• Data for the task:
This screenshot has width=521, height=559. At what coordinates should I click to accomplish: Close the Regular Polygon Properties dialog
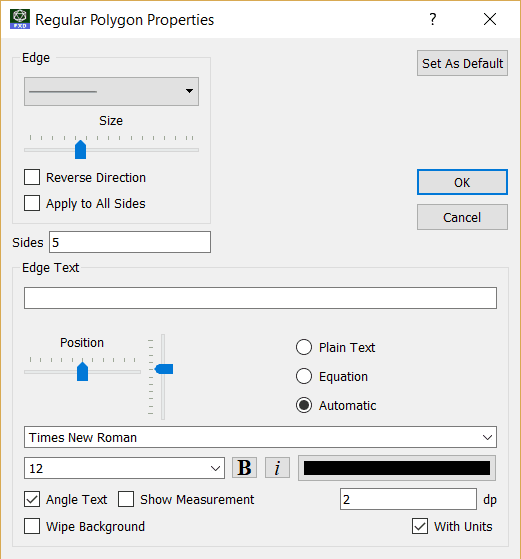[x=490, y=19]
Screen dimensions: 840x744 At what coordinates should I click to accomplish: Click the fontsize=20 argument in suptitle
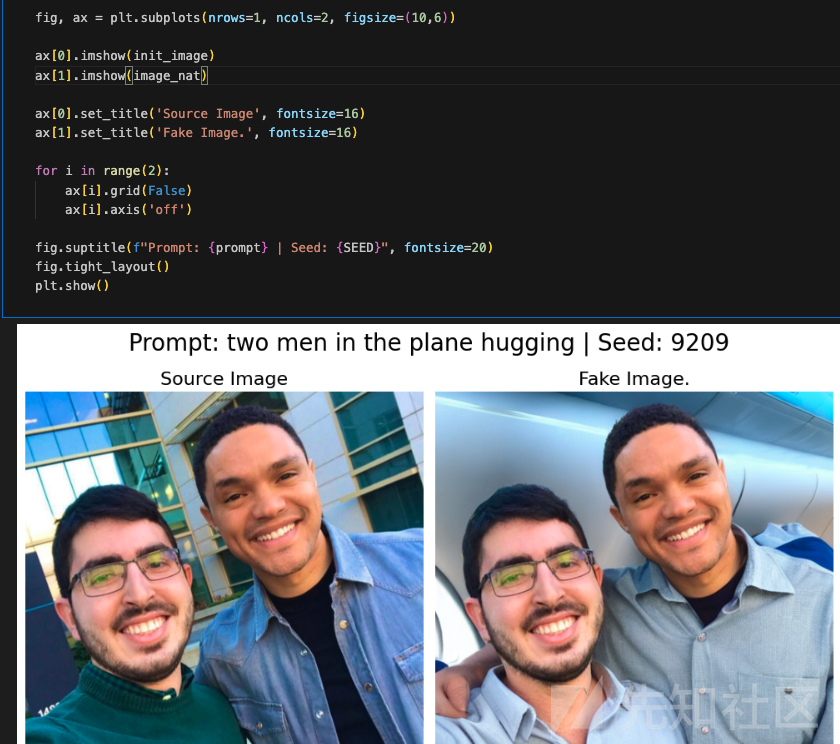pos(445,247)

...

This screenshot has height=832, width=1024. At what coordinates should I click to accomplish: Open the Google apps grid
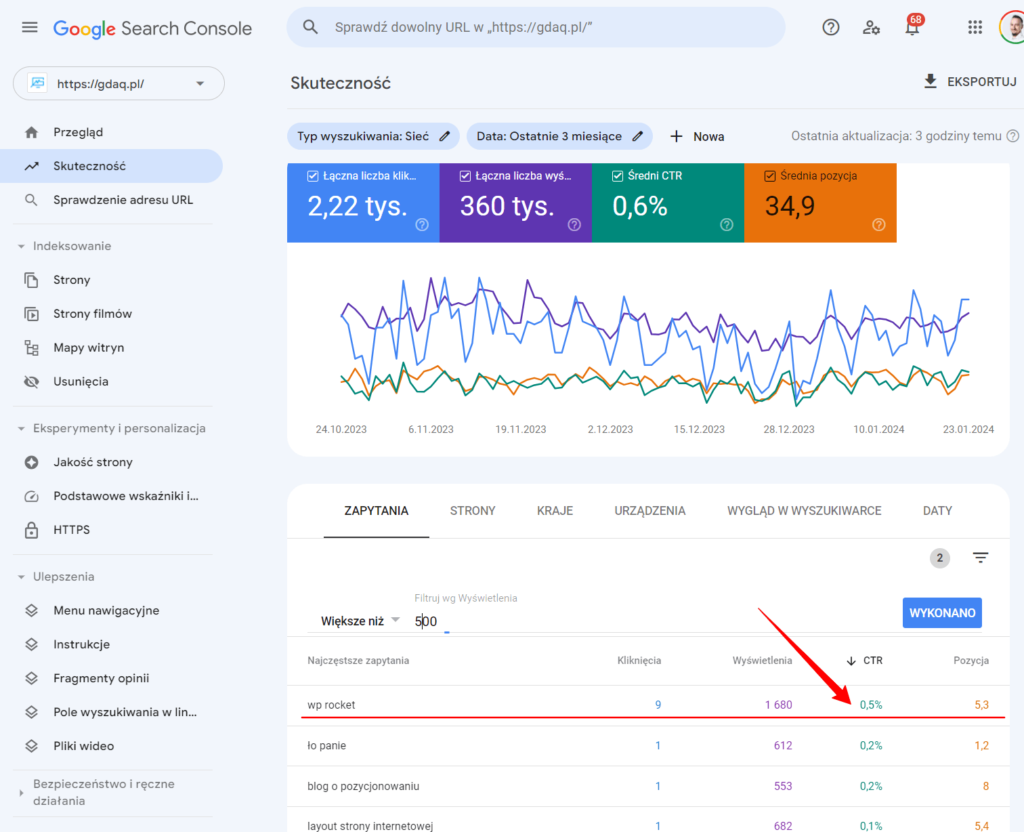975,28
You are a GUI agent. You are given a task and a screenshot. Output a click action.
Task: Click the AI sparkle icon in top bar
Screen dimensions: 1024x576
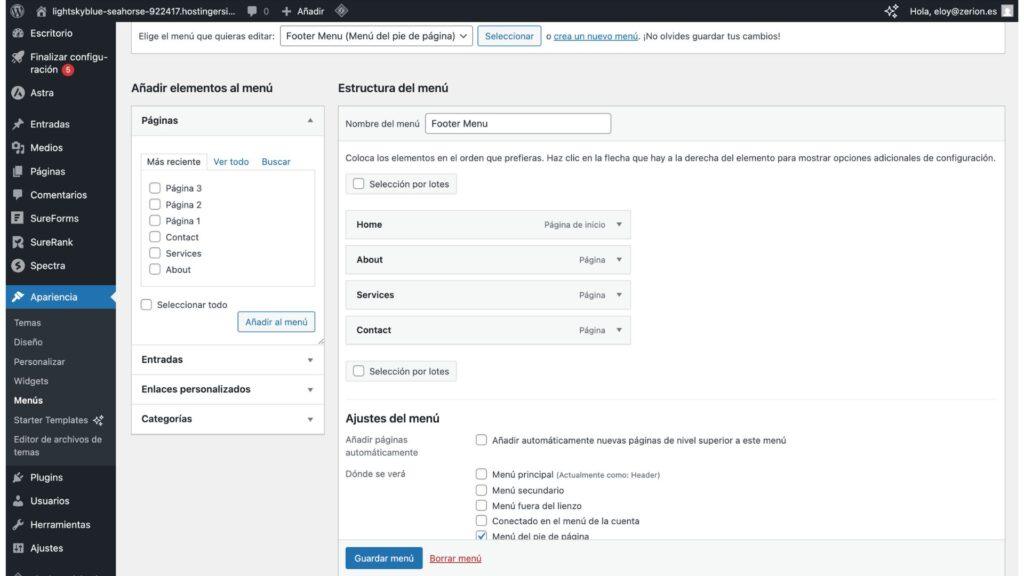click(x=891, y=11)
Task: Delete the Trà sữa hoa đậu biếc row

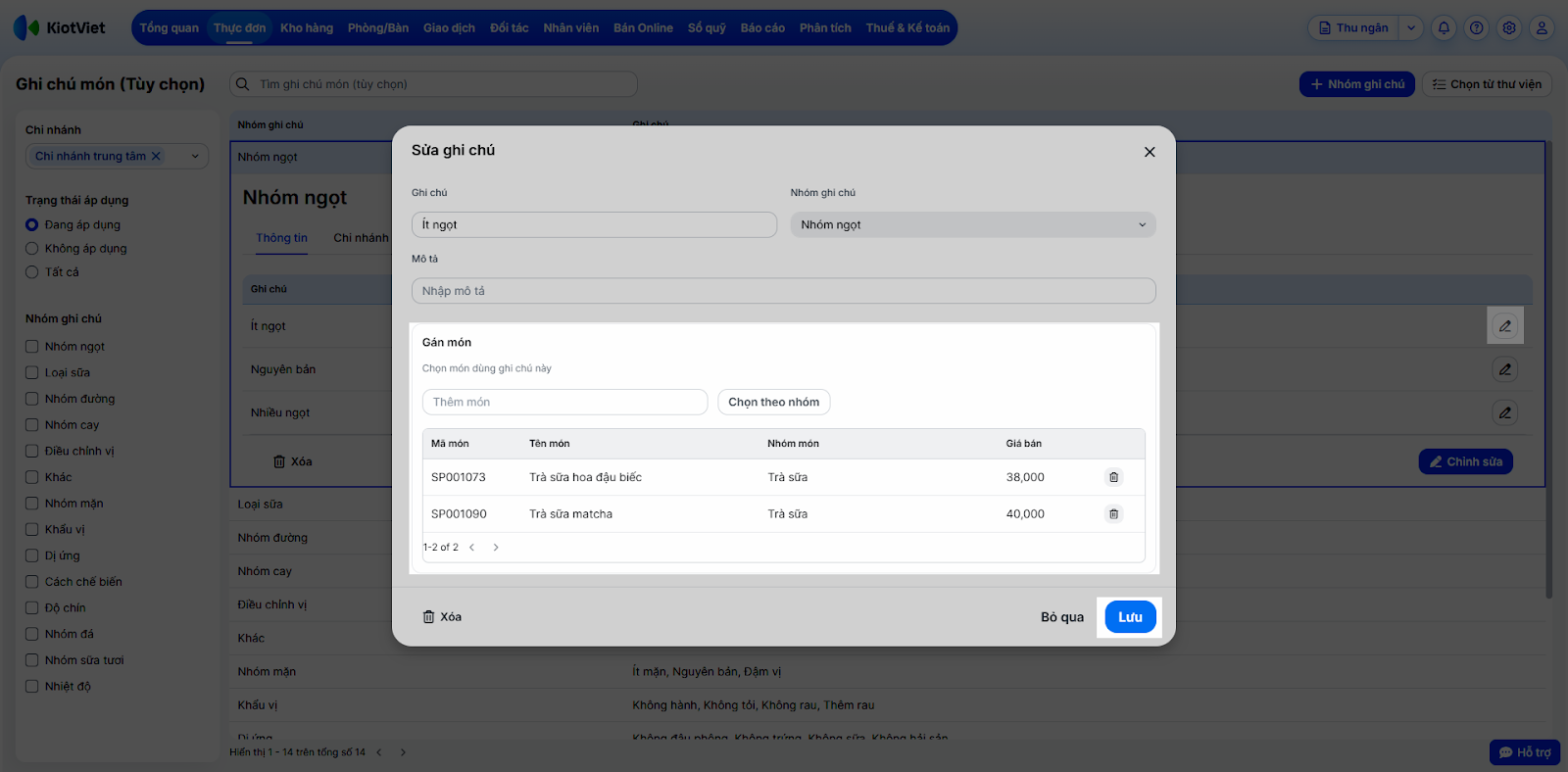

• Your instructions:
Write out exactly the lines above between the one with "You are a GUI" and the one with "Task: Delete the Trà sữa hoa đậu biếc row", inclusive, with pictures left out.

• Solution for this task:
You are a GUI agent. You are given a task and a screenshot. Output a click action.
Task: Click the AI sparkle icon in top bar
Screen dimensions: 1024x576
click(x=891, y=11)
Task: Delete the Trà sữa hoa đậu biếc row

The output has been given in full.